Jutta Schütze wird 90. Am 21. Februar 1932 als Tochter des Schiffers Hermann Tilgner und dessen Frau Frida in Breslau (Schlesien) geboren, führte der Lebensweg im Jahr 1949 nach Luckenwalde. Dort lernte die Damen- und Herren-Schneiderin Horst Schütze kennen, der 1960 den Posten des Stadtwerkechefs in Rathenow antreten sollte. Das Ehepaar übersiedelte ins westliche Havelland. Ihre eigentliche Berufung entdeckte Jutta Schütze als Endfünfzigerin erst nach der politischen Wende in der DDR.

Tierschutzverein Rathenow und Umgebung e.V. noch zu DDR-Zeit gegründet

Am 17. August 1990, also noch zu Zeiten der DDR, gehörte sie zu den Gründern des Tierschutzvereins Rathenow und Umgebung e.V. Diesem wurde seitens der Stadt im April 1993 ein 12.000 Quadratmeter großes Gelände in der Bammer Landstraße 33c pachtfrei zur Verfügung gestellt. Das steht am Anfang des Tierheims, das der TSV mit Schütze an der Spitze seither betreibt.
Laut Angaben des Landesverbands wurde Jutta Schütze im Jahr 1995 zur stellvertretenden Vorsitzenden gewählt und hatte diese Funktion bis 2018 ausgeübt. Als ein wichtiger Unterstützer ihres Engagements agiert Ehemann Horst. 2021 haben beide den Rathenower Bürgerpreis erhalten.
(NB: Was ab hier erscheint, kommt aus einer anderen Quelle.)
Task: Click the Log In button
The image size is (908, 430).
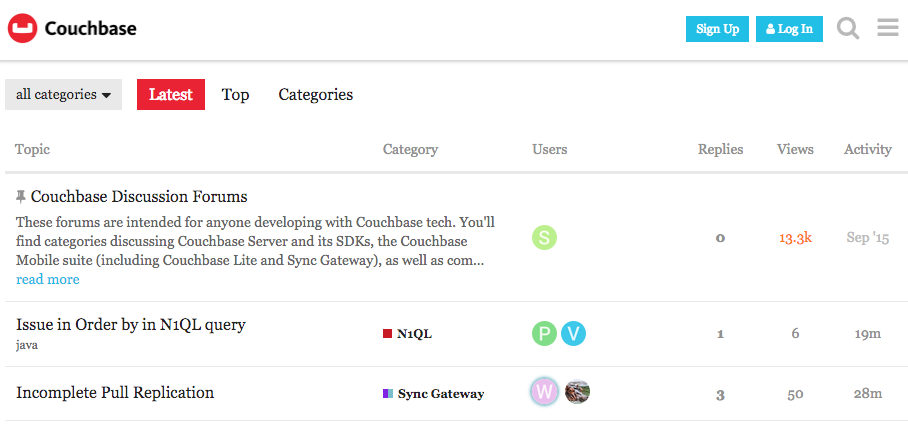Action: click(789, 29)
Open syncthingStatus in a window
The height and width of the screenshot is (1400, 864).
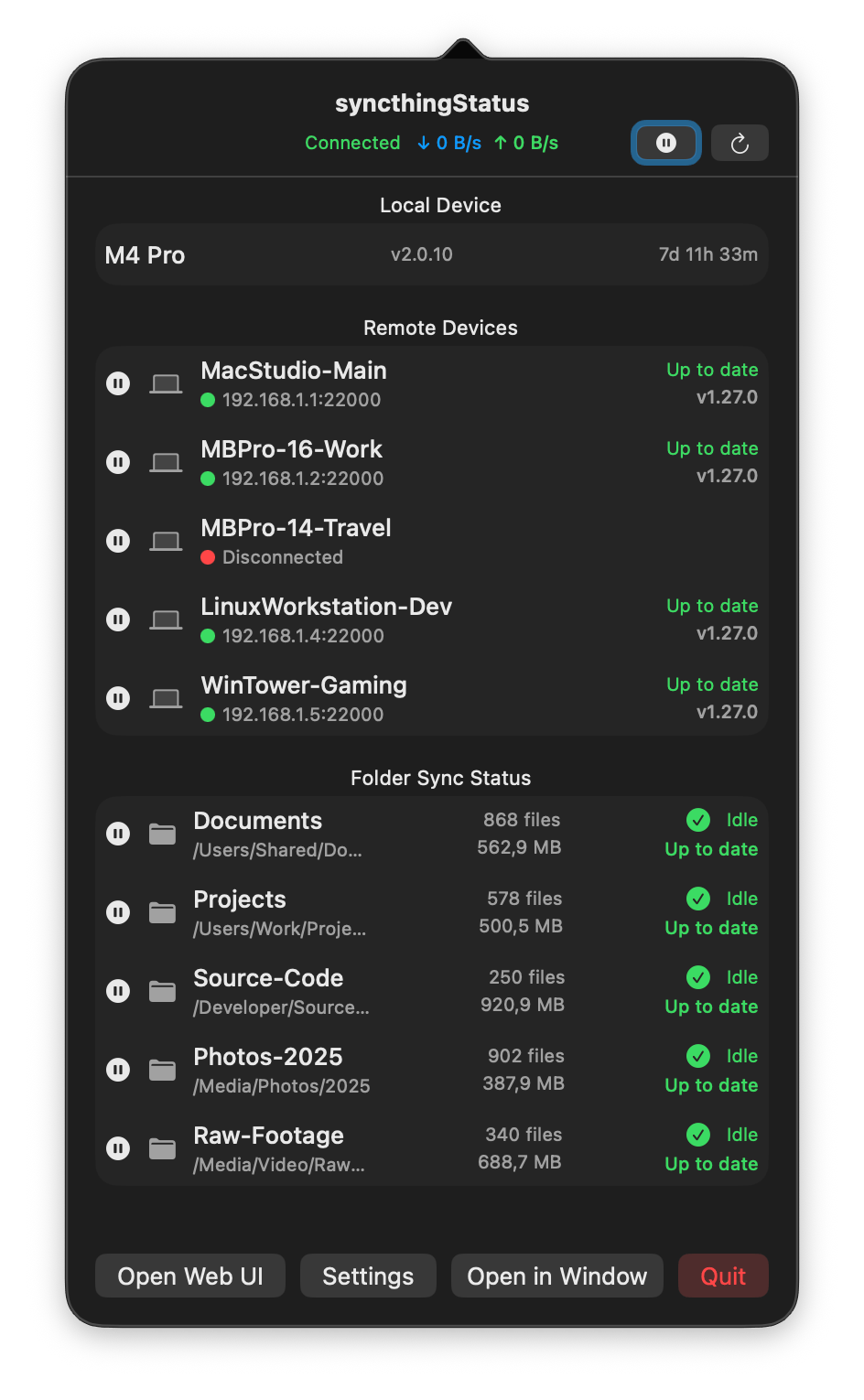556,1276
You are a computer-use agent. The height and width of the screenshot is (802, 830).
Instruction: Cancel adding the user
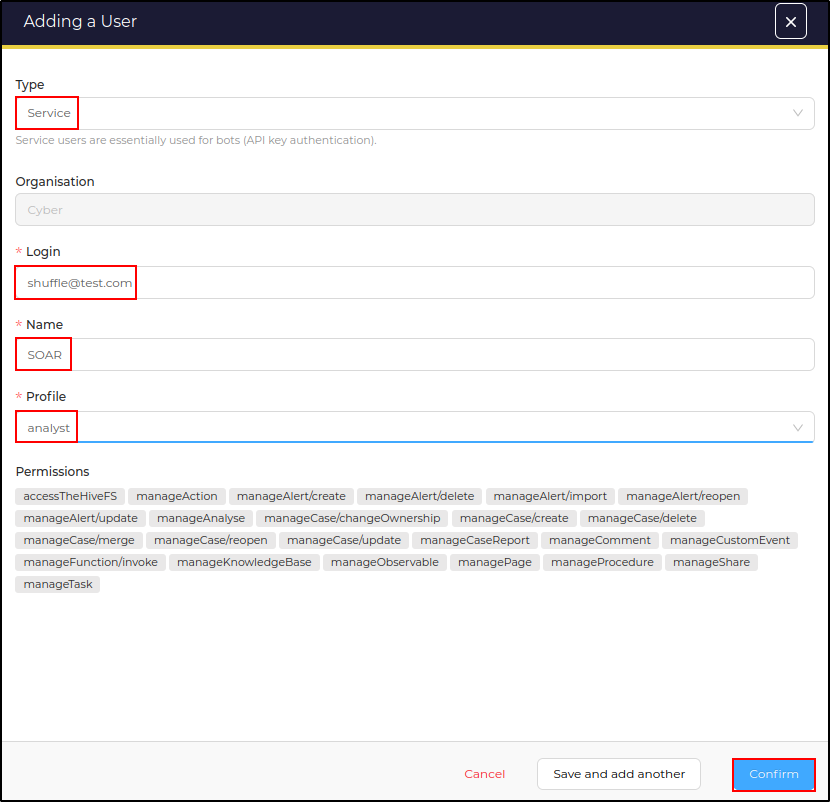484,774
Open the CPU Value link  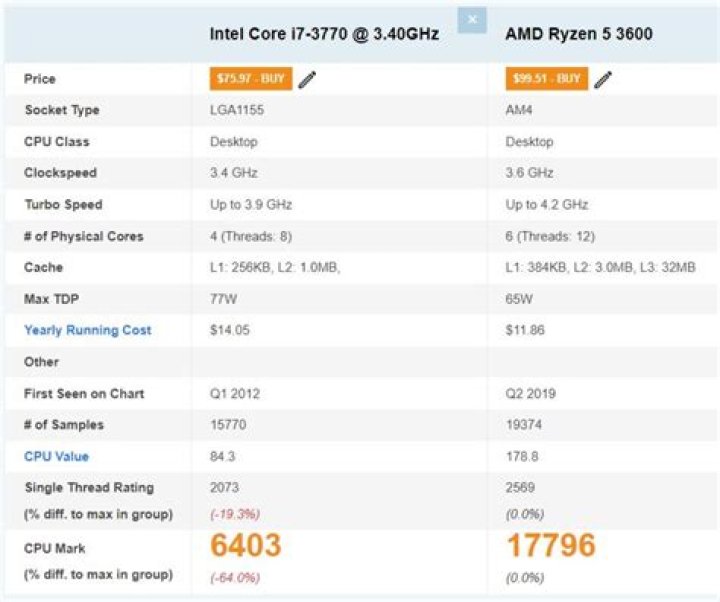[x=56, y=457]
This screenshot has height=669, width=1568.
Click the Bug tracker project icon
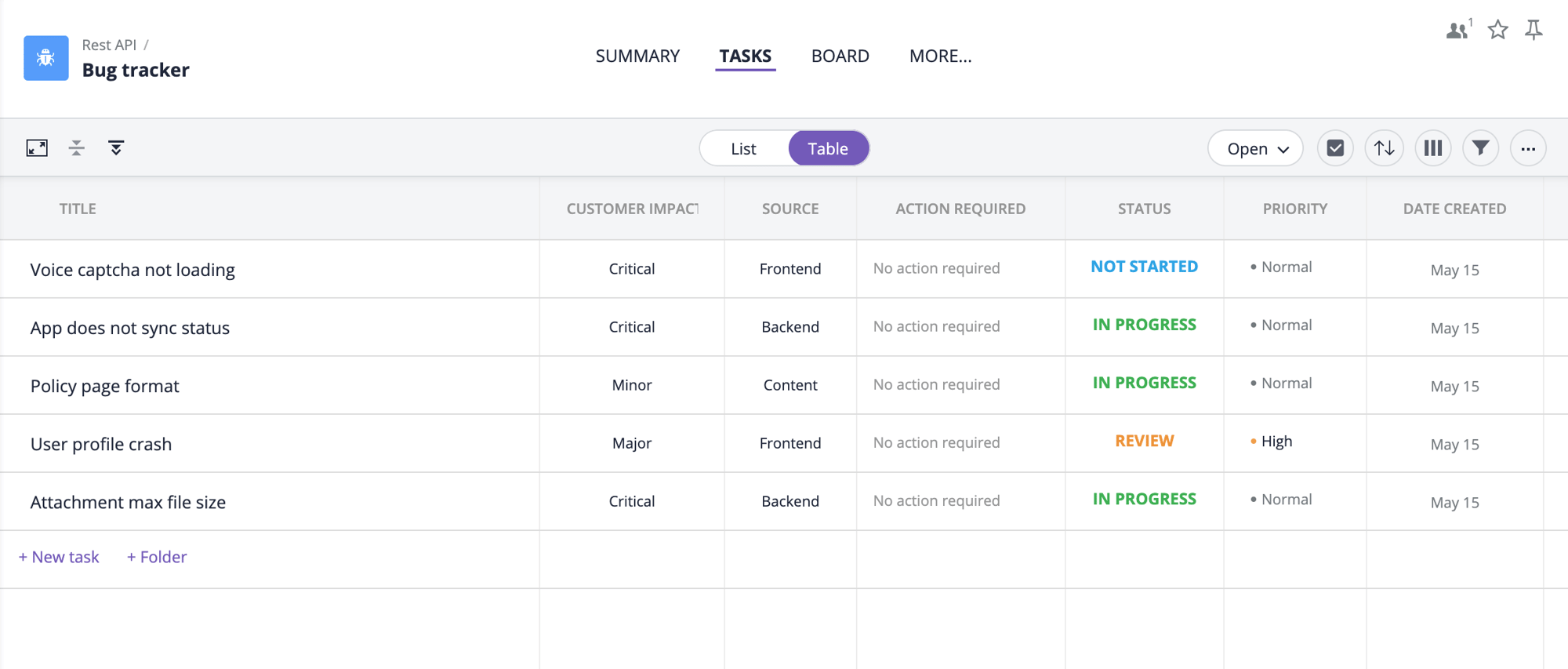pyautogui.click(x=45, y=58)
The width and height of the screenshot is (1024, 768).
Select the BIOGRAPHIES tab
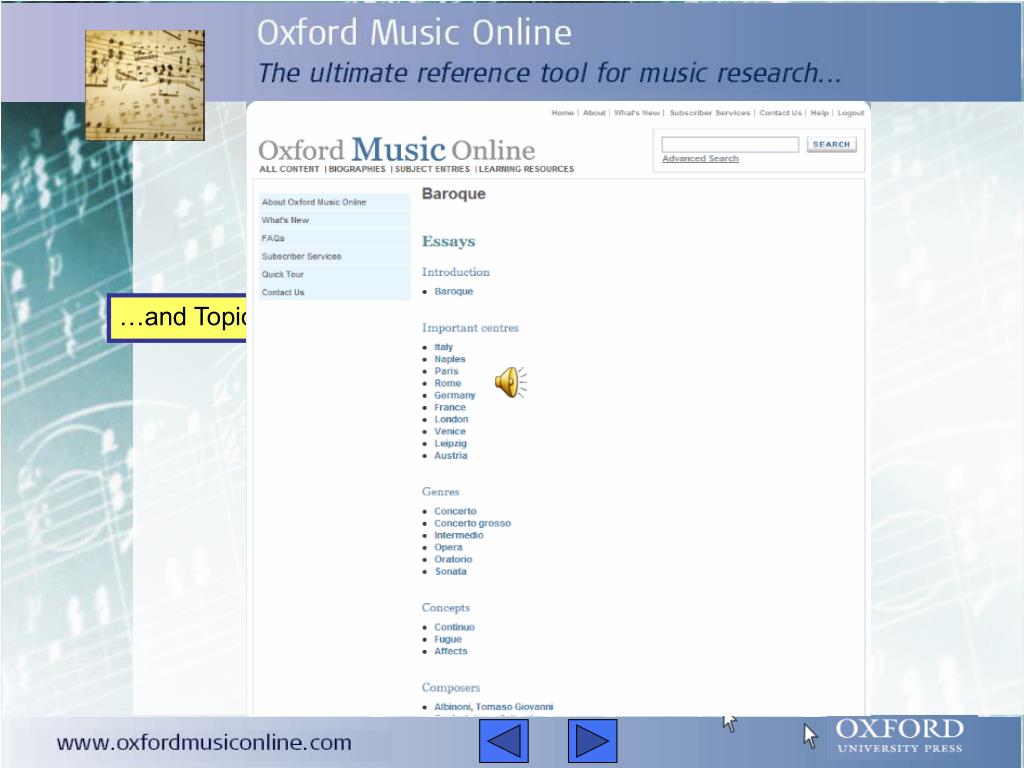point(357,170)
Jutta Schütze ist „tierschützerisches Vorbild“

„Frau Schütze hat sich um die Entwicklung des Tierschutzes sowohl auf politischer als auch auf praktischer Ebene besonders im Land Brandenburg äußerst verdient gemacht“, lobt Rico Lange und bezeichnet sie als „tierschützerisches Vorbild“.
Ins gleiche Horn stößt die Vizepräsidentin des Deutschen Tierschutzbunds und Ehrenvorsitzende des brandenburgischen Landestierschutzverbands, Renate Seidel. Sie betont, dass Jutta Schütze Initiatorin, Motor und Impulsgeberin für die Tierschutzarbeit und Weiterentwicklung des praktischen Tierschutzes sowohl in ihrem Verein mit vorbildlichem Tierheim als auch auf politischer Ebene in der Stadt Rathenow und im Landkreis Havelland sei.

Lob für Kastrations- und Kennzeichnungsverordnung in Premnitz

Ihrerseits hat Jutta Schütze zuletzt gegenüber BRAWO die Stadt Premnitz für ihre Katzenkastrations- und Kennzeichnungsverordnung gelobt, die seit Anfang des Jahres 2021 für alle Katzen mit Zugang ins Freie gilt (Freiläufer). Bei Zuwiderhandlungen drohen den Haltern Bußgelder bis zu 300 Euro. Mit dieser Initiative nach dem sogenannten Paderborner Modell steht Premnitz auch 2022 allein im Landkreis Havelland da.